Dans le navigateur : Inoreader

Inoreader est probablement l’une des portes d’entrée les plus simples. On crée un compte, on ajoute l’adresse de quelques flux et l’on retrouve immédiatement le principe de l’agrégateur : les nouvelles publications arrivent dans une interface unique. L’offre gratuite permet déjà de suivre largement assez de sources pour découvrir — ou redécouvrir — RSS.

C’est sans doute la solution que je conseillerais à quelqu’un qui souhaite simplement essayer, sans rien installer.

Sur son ordinateur : RSS Guard

Pour ceux qui préfèrent un véritable logiciel installé sur leur machine, RSS Guard est une solution libre particulièrement intéressante.

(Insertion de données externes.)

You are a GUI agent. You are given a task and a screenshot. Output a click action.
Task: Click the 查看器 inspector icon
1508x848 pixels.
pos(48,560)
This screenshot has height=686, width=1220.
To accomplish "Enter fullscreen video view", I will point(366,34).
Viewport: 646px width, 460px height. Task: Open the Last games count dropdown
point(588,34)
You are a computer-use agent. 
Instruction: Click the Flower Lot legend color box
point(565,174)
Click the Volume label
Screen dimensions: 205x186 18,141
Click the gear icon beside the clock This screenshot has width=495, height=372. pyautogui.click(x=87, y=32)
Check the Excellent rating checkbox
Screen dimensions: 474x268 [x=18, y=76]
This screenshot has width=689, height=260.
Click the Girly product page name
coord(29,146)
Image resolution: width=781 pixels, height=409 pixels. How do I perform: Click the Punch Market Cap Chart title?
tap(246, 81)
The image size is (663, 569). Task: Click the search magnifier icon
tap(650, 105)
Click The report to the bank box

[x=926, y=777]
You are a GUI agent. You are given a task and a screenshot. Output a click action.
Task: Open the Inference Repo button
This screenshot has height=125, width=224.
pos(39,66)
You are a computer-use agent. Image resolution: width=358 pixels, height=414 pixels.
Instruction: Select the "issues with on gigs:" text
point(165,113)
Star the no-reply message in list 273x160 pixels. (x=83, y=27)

Il fonctionne sous Windows, Linux et macOS et prend en charge RSS, Atom et plusieurs autres formats.

L’approche est plus proche du lecteur de flux traditionnel : on ajoute ses abonnements, on les range dans des dossiers et les articles sont récupérés directement par le logiciel. Pas de compte obligatoire sur un service extérieur pour simplement suivre quelques flux.

Thunderbird : le lecteur RSS que vous avez peut-être déjà

Autre possibilité souvent oubliée : Thunderbird. Le logiciel de courrier électronique de Mozilla sait également gérer les flux RSS et Atom. Les nouveaux articles apparaissent alors presque comme des messages, avec les mêmes possibilités de classement, de recherche ou d’archivage.

Pour quelqu’un qui utilise déjà Thunderbird sous Windows, Linux ou macOS, il n’y a donc même pas nécessairement de nouveau logiciel à installer.

Sur Mac : NetNewsWire

Les utilisateurs de macOS disposent également de NetNewsWire, un lecteur RSS libre et gratuit conçu spécifiquement pour l’écosystème Apple. Il fonctionne sur Mac, iPhone et iPad et peut synchroniser les abonnements entre plusieurs appareils.

Son slogan résume assez joliment tout cet article : davantage d’actualités, moins de bruit.

Et pour reprendre vraiment le contrôle : FreshRSS

Enfin, ceux qui aiment héberger eux-mêmes leurs outils peuvent regarder du côté de FreshRSS. Il s’agit d’un agrégateur libre que l’on installe sur son propre serveur. On obtient alors son lecteur accessible depuis un navigateur, tout en gardant la maîtrise de ses abonnements et de ses données.

Ce n’est évidemment pas la solution la plus simple pour commencer, mais elle pousse assez loin la philosophie qui traverse RSS depuis ses origines : choisir ses sources, choisir son outil et ne pas abandonner nécessairement sa veille à une plateforme.

Pour tester, il ne reste donc qu’à choisir un lecteur et à lui donner un premier flux. Par exemple celui de ce blog :

https://blog.site2wouf.fr/feed

Vingt-cinq ans de technologie Web résumés à une adresse que l’on copie et que l’on colle. Il y a finalement des idées qui vieillissent plutôt bien.